(Stored dataset items)
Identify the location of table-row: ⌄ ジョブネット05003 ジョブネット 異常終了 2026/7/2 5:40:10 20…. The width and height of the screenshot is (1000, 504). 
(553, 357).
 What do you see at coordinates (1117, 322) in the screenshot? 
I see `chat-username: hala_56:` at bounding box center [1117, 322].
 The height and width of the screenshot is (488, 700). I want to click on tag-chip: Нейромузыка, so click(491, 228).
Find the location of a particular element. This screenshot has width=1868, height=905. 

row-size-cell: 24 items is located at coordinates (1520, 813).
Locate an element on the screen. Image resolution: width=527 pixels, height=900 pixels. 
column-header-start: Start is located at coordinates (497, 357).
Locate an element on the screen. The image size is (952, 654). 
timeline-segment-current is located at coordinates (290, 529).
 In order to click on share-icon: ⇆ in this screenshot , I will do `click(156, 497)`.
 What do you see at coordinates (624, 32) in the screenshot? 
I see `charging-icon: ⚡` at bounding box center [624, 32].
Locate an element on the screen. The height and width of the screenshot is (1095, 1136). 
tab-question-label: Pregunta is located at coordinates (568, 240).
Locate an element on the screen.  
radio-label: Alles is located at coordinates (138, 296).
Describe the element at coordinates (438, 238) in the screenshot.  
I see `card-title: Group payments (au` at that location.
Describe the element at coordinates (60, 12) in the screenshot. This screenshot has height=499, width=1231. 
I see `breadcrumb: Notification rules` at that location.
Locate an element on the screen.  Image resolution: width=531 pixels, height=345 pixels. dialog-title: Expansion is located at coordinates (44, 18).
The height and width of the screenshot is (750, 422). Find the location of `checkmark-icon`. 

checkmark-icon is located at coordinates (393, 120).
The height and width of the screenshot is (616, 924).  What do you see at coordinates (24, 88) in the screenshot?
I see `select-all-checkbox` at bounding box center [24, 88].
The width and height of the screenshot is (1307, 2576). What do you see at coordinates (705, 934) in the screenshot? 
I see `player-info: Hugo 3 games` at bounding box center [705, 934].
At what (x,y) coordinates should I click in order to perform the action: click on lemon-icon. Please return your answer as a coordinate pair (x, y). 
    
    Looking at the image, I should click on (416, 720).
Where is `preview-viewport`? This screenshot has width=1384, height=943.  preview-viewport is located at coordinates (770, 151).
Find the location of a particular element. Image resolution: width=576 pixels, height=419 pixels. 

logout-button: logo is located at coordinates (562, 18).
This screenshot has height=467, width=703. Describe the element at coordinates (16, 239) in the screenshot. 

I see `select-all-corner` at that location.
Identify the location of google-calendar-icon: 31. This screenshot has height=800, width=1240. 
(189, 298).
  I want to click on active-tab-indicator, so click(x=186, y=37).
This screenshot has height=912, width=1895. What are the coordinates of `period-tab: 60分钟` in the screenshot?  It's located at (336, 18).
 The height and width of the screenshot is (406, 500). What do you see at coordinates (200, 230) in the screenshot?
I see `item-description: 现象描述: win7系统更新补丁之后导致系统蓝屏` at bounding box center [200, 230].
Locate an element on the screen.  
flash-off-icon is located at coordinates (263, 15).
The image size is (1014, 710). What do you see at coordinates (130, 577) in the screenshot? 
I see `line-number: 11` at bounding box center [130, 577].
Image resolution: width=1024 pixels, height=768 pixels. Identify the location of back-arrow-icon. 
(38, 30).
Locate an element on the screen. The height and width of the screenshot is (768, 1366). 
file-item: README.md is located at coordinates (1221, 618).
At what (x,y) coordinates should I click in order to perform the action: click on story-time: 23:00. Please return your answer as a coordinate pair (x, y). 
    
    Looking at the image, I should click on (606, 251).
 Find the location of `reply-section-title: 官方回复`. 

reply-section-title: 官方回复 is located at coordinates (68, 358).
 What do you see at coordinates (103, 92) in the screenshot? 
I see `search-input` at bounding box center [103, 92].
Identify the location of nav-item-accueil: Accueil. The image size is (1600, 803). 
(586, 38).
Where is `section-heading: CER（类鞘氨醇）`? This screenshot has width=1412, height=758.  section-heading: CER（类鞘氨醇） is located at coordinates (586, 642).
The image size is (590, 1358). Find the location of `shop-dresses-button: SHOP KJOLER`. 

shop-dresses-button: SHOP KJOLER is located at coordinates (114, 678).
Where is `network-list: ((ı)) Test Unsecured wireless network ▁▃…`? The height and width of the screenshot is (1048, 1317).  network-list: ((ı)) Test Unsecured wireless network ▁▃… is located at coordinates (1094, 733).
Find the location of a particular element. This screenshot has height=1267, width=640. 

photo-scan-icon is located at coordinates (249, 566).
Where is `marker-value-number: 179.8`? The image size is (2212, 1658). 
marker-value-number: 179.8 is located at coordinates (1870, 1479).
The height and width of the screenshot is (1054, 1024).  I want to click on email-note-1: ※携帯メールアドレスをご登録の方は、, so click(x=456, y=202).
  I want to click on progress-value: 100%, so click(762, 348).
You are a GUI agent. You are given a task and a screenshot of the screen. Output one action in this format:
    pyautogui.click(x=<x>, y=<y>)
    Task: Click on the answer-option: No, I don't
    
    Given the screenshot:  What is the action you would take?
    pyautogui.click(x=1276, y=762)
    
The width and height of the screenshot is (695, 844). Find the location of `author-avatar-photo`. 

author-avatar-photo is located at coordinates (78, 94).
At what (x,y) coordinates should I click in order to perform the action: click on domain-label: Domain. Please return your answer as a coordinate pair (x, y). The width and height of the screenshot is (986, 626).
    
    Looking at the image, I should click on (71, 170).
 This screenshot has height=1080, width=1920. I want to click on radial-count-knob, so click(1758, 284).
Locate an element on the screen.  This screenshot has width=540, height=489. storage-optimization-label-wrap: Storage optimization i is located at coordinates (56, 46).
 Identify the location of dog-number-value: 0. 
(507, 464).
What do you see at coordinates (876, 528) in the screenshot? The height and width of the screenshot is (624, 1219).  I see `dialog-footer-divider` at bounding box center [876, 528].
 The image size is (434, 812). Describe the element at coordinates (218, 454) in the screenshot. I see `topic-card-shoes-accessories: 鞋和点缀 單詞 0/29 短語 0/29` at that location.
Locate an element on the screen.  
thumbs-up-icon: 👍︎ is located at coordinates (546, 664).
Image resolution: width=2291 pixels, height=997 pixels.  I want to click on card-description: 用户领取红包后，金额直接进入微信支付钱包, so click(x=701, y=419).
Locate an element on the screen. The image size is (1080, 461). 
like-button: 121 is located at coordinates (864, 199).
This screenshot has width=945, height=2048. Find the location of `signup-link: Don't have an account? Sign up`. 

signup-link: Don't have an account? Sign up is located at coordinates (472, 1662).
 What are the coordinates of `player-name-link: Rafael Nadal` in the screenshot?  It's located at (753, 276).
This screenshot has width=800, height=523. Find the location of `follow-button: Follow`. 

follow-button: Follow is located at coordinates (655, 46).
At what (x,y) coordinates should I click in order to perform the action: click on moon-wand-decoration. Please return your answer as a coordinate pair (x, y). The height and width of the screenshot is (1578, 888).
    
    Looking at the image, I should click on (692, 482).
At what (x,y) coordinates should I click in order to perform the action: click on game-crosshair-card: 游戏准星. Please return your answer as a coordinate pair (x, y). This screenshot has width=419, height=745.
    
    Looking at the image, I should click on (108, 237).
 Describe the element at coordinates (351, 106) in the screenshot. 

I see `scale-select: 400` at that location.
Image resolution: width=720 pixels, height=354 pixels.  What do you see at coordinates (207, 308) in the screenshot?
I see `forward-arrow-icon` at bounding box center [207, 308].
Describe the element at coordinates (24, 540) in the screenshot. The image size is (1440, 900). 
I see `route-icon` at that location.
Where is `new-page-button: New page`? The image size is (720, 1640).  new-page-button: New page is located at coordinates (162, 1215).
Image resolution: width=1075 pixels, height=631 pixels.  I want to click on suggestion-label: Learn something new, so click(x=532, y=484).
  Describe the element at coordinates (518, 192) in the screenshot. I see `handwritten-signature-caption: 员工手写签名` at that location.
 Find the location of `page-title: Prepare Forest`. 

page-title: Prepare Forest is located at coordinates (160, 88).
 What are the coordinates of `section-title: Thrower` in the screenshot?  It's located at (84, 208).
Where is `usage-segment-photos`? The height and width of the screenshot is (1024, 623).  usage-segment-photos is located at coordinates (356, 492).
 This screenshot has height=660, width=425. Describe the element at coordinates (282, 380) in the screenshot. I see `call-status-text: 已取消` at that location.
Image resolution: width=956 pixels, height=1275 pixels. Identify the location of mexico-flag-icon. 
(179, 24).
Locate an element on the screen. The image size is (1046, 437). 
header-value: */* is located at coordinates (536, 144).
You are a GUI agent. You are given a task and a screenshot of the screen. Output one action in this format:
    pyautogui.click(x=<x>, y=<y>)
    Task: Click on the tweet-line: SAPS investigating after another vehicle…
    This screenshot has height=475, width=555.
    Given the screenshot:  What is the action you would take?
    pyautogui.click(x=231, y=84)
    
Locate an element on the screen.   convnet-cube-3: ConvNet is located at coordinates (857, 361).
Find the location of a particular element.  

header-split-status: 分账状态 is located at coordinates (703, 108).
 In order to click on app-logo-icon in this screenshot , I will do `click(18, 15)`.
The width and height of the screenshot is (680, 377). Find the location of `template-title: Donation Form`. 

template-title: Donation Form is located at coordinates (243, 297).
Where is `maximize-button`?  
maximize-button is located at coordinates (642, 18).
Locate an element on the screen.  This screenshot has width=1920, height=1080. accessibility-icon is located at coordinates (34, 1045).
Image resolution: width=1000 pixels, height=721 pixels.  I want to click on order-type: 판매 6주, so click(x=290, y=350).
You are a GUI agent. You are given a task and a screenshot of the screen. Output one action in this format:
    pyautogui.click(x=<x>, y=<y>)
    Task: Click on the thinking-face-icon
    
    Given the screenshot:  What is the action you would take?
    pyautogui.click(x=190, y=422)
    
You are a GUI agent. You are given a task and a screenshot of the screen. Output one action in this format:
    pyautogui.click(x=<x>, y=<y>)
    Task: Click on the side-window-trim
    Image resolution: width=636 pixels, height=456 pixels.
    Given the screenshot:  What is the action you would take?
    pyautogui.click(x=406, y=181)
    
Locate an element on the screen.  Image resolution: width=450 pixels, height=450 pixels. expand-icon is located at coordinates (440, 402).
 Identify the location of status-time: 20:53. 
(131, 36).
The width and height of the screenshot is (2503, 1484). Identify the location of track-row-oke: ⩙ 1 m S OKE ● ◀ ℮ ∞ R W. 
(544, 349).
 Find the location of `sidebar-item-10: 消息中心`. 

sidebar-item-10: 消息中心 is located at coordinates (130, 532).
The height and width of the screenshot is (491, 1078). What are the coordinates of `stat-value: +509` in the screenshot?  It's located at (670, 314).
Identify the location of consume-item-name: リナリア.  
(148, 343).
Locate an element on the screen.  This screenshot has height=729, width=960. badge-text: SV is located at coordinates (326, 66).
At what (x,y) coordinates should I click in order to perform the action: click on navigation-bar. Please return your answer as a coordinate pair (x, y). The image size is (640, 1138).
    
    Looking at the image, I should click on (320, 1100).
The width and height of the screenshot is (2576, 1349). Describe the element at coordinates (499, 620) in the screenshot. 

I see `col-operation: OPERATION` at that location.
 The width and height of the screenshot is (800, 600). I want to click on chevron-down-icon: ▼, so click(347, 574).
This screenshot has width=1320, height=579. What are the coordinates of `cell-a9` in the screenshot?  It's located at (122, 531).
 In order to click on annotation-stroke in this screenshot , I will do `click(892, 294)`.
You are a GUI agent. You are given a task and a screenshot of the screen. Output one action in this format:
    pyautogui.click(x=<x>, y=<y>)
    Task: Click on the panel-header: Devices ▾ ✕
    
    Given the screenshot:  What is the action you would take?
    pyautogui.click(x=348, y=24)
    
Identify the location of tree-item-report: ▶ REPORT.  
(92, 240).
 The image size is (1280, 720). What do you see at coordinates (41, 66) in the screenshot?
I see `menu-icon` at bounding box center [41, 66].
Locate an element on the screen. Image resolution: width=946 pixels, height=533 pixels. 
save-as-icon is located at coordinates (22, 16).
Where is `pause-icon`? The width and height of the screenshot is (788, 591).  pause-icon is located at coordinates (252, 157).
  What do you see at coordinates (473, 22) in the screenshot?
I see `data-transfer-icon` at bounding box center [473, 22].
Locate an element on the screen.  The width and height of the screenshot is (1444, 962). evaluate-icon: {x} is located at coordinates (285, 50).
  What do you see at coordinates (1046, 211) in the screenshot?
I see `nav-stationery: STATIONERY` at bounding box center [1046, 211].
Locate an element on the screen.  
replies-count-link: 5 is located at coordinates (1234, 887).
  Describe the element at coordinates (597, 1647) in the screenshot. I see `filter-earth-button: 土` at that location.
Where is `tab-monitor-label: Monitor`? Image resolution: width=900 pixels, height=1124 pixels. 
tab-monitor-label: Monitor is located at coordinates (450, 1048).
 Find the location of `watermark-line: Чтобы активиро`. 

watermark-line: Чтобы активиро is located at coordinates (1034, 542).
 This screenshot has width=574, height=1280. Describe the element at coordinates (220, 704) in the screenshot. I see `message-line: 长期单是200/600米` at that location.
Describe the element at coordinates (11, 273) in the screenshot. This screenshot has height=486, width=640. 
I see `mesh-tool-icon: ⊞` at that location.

(What is required) Output, without any change, the part that begins with the line containing "The width and height of the screenshot is (1307, 2576)." and ends with the line containing "center [705, 934].", both lines included.

(Result of this task)
The width and height of the screenshot is (1307, 2576). What do you see at coordinates (705, 934) in the screenshot? 
I see `player-info: Hugo 3 games` at bounding box center [705, 934].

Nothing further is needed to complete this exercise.